> [What needs to be done]: Extend the post below on the maximum-size vertex subset problem, continuing from its final sentence about k-SAT.

# Vertex subset of maximum size

I was wondering if this problem has a name and/or it has been already studied.

Problem: Given an undirected graph $G=(V,E)$, a function $f: V \to \mathbb N$, and a natural number $k$ : Does there exist a subset $S\subseteq V$ with $|S| \geqslant k$, such that $$\forall v \in V \,:\, \biggl|\;\Bigr(N(v) \cup \{v\}\Bigr) \cap S\;\biggr| \;\leqslant\; f(v) \;?$$

Question. Is this problem NP-complete? Are there good approximation algorithms?

• I was just about to post the obvious answer to your question (PTIME), but then realised that there's a few things wrong. I think the problem as stated is not what you meant, and there's a couple of ways it can go: $\forall v\in V$ $|N_{S}[v]|\leq f(v)$, or $\forall v \in S$ $|N_{S}[v]| \leq f(v)$. The option $\forall v \in S$ $N[v] \leq f(v)$ is the far-too-easy one. (Where $N_{S}[v]$ is the closed neighbourhood of $v$ restricted to $S$). – Luke Mathieson Aug 15 '12 at 7:13
• Thinking a little more, you can dispense with the closed neighbourhood, and just use the open neighbourhood (i.e. we can define a new function $f'$ by $f'(v) = f(v)-1$, as the case where $f(v) = 0$ is trivially dealt with). Also, of the options I thought of, the $\forall v \in S$ $|N_{S}(v)|\leq f(v)$ one is a generalisation of Independent Set - just pick $f(v) = 0$ for all $v$. – Luke Mathieson Aug 15 '12 at 8:51
• I don't know how to delete this answer. Now the problem statement is alright so this answer is useless. Can anyone delete it please? – john Aug 15 '12 at 13:15
• Thanks Niel. I have now corrected the original statement. – john Aug 15 '12 at 13:37
• @Niel: I reverted your edit in revision 7 where you added a name “Maximum Load” to the problem. I do not know whether this is the standard name for the problem or you came up with a suggestion, but either way, stating a name in the question contradicts the “I was wondering if this problem has a name…” part of the question. – Tsuyoshi Ito Aug 21 '12 at 20:01

I think a general polynomial time solution to this would be able to be used to solve k-SAT.

> [Data lines]:
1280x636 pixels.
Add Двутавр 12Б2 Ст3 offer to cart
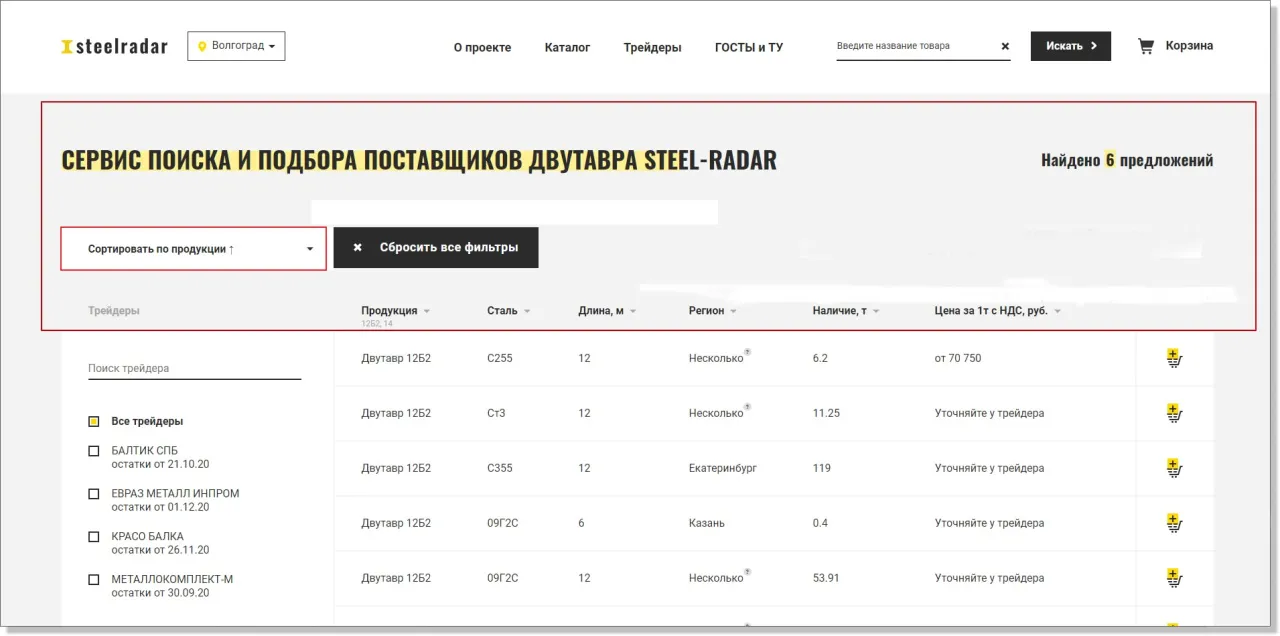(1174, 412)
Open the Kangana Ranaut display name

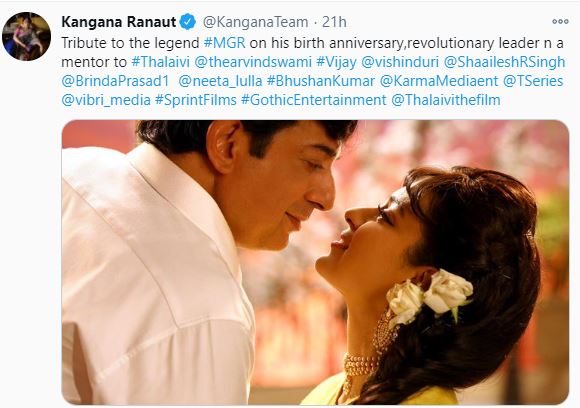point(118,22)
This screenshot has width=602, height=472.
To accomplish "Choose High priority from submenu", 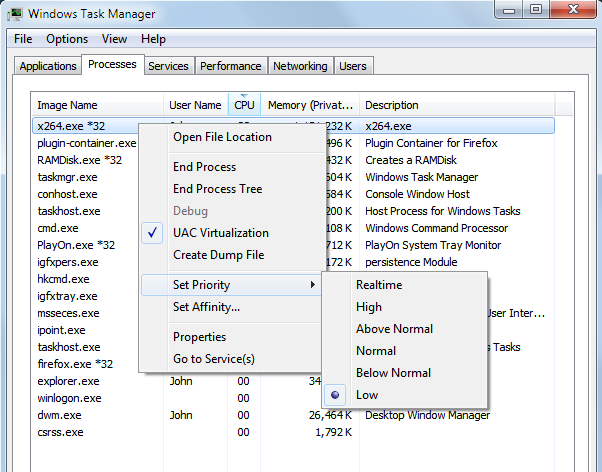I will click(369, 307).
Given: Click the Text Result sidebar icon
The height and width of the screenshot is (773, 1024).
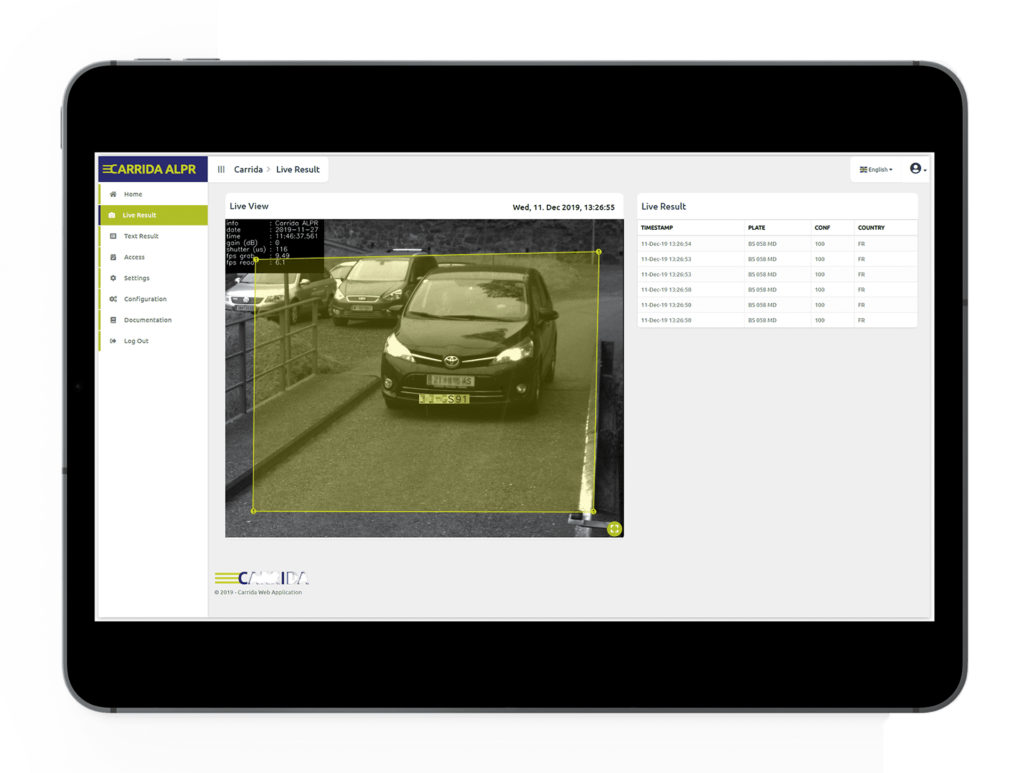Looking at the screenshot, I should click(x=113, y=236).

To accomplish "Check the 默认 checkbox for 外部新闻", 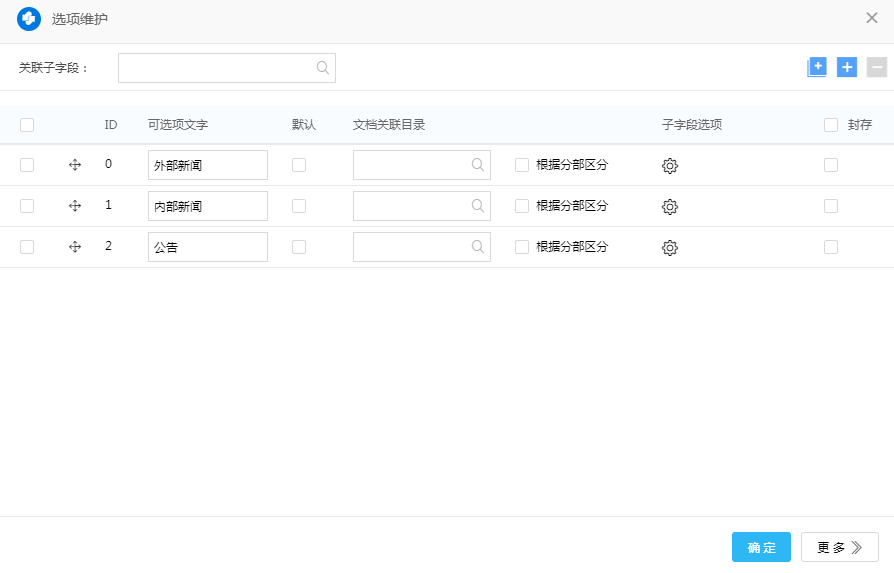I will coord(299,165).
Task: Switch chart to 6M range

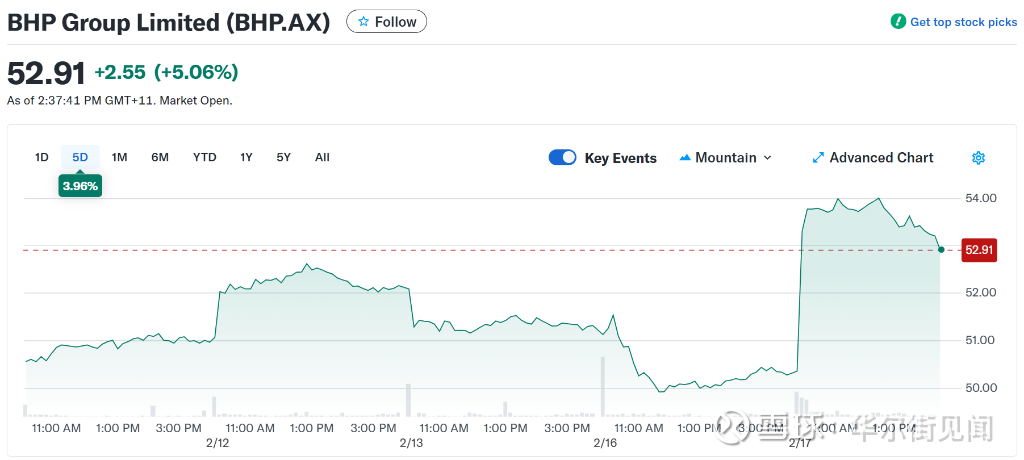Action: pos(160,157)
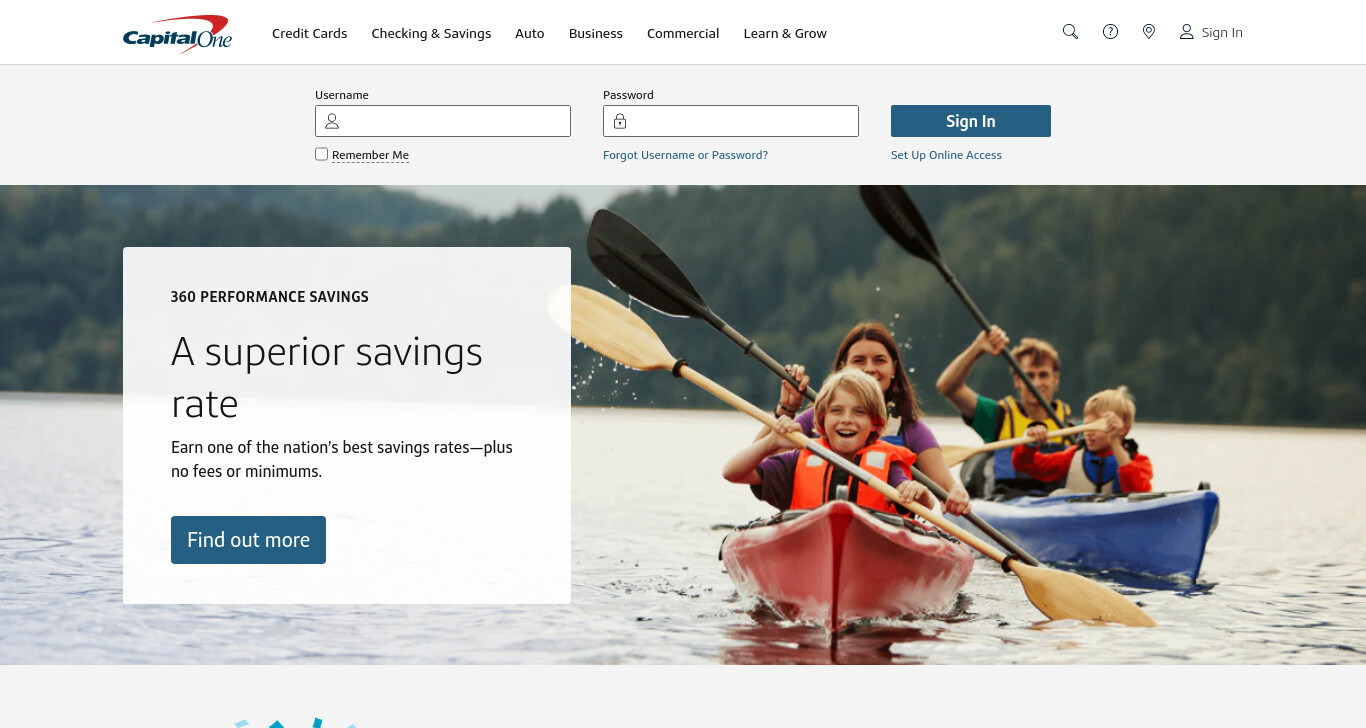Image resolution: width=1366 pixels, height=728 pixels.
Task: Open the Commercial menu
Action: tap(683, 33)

> [Exercise answer]:
For each variable create two vertexes corresponding to true and false and connect them by an edge. Start by assigning k to to the number of variables (half the number of vertexes), and each of their f values to 1. Let not being in S mean true or false. Now we have a graph where each variable has to be either true or false.

For each OR operation on x variables create one vertex and connect it to the appropriate true/false vertexes.

For each OR operation create a large number Z of auxilary vertexes with an f value of 1, and connect each by an edge to the OR vertex. Increment k by Z for each OR operation. We can see this will force the OR operation vertex to not be a member of S, and all the auxilary vertexes to be in S.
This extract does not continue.